基金partially supported by the National Natural Science Foundation of China under Grants No. 61571044, No.61620106002, No.61473041, No.11590772, No.61640012Inner Mongolia Natural Science Foundation under Grants No. 2017MS(LH)0602
文摘The quality of a multichannel audio signal may be reduced by missing data, which must be recovered before use. The data sets of multichannel audio can be quite large and have more than two axes of variation, such as channel, frame, and feature. To recover missing audio data, we propose a low-rank tensor completion method that is a high-order generalization of matrix completion.
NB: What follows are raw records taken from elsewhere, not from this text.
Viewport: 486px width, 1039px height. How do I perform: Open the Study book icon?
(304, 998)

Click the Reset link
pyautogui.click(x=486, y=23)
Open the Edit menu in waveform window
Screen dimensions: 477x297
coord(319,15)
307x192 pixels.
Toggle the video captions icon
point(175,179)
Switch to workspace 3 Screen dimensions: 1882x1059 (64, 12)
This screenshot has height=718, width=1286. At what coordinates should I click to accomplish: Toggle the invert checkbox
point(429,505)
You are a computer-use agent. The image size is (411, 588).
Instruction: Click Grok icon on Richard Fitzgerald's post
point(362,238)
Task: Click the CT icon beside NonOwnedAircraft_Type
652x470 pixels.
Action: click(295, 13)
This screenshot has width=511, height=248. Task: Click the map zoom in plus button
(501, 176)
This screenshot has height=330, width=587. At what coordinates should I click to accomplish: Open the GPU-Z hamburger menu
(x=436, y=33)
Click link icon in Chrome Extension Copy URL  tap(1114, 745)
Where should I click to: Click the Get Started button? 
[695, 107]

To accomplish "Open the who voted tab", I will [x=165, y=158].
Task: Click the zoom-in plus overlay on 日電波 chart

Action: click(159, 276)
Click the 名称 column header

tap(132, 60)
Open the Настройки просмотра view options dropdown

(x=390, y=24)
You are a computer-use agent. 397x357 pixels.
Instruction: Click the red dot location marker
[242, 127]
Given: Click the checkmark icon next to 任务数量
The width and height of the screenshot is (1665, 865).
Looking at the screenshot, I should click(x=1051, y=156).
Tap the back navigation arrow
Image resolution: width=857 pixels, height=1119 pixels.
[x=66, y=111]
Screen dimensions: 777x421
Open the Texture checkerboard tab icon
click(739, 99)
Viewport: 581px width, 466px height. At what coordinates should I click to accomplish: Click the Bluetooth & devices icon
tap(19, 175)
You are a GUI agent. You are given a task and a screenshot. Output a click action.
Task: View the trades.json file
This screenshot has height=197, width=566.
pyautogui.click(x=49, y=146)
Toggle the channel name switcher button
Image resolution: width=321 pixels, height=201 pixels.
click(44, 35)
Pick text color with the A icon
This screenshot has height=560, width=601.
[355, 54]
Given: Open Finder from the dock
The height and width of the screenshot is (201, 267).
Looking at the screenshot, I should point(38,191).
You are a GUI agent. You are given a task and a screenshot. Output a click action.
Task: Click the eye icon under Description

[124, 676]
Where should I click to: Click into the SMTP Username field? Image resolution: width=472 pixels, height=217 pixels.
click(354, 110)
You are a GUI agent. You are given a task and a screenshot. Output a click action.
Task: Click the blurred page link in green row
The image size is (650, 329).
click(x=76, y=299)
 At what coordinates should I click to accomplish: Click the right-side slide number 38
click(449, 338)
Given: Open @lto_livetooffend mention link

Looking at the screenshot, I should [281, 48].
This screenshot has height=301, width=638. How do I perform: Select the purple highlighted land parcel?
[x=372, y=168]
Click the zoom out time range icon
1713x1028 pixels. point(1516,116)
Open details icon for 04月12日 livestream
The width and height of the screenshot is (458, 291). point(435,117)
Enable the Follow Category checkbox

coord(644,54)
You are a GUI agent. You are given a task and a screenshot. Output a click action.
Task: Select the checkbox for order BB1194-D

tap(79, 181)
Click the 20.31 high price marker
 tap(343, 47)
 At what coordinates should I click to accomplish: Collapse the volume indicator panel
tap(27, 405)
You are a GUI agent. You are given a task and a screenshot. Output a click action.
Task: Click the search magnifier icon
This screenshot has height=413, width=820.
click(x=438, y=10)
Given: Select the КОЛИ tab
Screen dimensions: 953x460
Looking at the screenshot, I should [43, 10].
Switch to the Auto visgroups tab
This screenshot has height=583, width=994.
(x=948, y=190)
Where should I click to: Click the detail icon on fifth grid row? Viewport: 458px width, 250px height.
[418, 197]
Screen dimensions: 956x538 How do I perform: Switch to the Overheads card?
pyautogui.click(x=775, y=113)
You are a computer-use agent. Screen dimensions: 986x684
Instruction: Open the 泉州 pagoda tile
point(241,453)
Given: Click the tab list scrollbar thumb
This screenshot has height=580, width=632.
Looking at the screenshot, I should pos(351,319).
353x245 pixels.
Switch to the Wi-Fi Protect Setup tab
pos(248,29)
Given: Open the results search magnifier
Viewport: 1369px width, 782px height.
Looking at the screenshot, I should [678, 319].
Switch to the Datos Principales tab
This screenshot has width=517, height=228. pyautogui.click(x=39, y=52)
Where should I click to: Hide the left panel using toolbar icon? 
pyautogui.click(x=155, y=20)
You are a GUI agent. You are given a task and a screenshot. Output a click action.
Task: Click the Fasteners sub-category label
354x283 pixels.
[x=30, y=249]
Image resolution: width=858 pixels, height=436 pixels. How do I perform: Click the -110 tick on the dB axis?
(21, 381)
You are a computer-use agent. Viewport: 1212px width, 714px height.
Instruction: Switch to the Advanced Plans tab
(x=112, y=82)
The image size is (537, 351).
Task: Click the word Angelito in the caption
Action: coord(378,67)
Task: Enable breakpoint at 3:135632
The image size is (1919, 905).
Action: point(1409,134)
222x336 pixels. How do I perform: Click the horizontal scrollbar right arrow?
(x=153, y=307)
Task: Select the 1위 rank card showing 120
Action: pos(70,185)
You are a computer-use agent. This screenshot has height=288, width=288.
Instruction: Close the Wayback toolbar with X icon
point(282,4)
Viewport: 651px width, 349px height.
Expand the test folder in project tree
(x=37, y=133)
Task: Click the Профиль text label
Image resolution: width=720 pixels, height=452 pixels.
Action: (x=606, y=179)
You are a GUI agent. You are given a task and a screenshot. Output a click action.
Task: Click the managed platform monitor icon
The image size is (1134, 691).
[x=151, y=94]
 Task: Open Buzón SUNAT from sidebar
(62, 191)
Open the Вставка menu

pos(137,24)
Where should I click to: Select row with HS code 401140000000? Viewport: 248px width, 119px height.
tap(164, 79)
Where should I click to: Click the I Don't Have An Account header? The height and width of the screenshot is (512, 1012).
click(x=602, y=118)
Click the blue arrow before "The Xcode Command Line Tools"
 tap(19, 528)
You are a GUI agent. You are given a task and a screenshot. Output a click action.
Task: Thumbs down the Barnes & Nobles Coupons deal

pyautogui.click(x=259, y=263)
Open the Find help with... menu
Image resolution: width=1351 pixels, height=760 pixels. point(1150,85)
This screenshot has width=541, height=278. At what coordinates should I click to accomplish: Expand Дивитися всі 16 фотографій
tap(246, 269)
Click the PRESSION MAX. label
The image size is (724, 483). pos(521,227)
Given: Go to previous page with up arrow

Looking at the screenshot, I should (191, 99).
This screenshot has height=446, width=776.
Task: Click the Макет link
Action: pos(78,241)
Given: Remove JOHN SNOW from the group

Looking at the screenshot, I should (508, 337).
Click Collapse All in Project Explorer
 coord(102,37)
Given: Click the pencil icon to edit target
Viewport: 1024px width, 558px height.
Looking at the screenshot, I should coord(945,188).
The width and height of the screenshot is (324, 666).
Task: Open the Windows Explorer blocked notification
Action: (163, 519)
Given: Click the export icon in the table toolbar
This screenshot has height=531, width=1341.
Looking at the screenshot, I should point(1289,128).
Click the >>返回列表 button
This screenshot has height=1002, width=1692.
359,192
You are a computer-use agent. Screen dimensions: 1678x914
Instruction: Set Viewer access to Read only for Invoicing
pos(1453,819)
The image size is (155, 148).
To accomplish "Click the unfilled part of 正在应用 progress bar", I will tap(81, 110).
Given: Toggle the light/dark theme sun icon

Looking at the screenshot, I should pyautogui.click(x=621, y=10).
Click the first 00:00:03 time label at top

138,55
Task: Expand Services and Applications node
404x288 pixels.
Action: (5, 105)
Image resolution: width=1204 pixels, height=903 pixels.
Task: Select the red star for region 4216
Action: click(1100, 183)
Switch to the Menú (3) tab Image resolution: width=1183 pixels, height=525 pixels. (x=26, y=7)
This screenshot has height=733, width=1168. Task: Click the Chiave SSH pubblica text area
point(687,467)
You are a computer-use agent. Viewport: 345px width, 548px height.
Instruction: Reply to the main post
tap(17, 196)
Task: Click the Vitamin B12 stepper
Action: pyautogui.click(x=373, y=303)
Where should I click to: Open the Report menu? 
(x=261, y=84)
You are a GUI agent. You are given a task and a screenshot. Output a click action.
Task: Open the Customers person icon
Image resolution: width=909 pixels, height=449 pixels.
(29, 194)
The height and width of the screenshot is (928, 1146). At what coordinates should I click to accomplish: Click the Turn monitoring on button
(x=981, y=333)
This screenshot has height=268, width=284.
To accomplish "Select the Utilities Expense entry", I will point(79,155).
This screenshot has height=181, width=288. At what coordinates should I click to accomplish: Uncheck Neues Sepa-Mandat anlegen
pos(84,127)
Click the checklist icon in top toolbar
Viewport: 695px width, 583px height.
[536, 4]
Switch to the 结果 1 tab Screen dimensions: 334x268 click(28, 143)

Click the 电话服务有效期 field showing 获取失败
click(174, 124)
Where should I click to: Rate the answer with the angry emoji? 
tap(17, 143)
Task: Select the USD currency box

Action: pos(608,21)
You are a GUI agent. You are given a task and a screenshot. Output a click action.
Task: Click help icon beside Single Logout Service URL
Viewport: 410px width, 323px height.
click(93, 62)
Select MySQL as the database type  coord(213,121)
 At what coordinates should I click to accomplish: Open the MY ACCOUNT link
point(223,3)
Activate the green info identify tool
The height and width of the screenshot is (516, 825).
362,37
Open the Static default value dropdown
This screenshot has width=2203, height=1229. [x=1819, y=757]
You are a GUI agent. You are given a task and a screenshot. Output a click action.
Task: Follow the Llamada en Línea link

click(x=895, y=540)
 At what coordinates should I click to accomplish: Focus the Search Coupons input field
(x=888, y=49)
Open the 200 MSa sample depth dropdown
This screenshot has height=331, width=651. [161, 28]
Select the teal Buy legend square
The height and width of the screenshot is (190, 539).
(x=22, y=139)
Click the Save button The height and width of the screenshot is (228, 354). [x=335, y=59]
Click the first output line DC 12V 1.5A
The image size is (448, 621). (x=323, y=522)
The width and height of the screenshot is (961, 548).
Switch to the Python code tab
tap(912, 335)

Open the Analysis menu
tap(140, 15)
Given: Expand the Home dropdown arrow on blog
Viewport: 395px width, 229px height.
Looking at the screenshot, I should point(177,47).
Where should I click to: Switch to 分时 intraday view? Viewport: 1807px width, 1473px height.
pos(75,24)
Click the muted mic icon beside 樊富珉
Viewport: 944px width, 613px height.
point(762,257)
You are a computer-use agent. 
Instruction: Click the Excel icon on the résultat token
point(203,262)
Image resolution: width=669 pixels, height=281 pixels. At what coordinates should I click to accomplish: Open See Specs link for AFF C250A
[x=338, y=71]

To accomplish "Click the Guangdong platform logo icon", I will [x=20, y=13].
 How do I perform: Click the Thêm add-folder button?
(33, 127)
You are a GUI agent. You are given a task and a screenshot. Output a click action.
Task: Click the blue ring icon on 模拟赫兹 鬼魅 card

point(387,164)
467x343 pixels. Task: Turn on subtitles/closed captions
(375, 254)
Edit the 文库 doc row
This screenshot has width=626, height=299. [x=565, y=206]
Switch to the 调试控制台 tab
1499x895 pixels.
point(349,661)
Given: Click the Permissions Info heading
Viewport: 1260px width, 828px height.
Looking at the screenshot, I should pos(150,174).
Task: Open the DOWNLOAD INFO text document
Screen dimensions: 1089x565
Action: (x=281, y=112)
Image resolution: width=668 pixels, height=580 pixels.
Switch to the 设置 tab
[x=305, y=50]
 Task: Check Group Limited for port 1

First, a multichannel audio signal with missing data is modeled by a three-order tensor. Next, tensor completion is formulated as a convex optimization problem by defining the trace norm of the tensor, and then an augmented Lagrange multiplier method is used for solving the constrained optimization problem. Finally, the missing data is replaced by alternating iteration with a tensor computation. Experiments were conducted to evaluate the effectiveness on data of a 5.1-channel audio signal. The results show that the proposed method outperforms state-of-the-art methods. Moreover, subjective listening tests with MUSHRA(Multiple Stimuli with Hidden Reference and Anchor) indicate that better audio effects were obtained by tensor completion.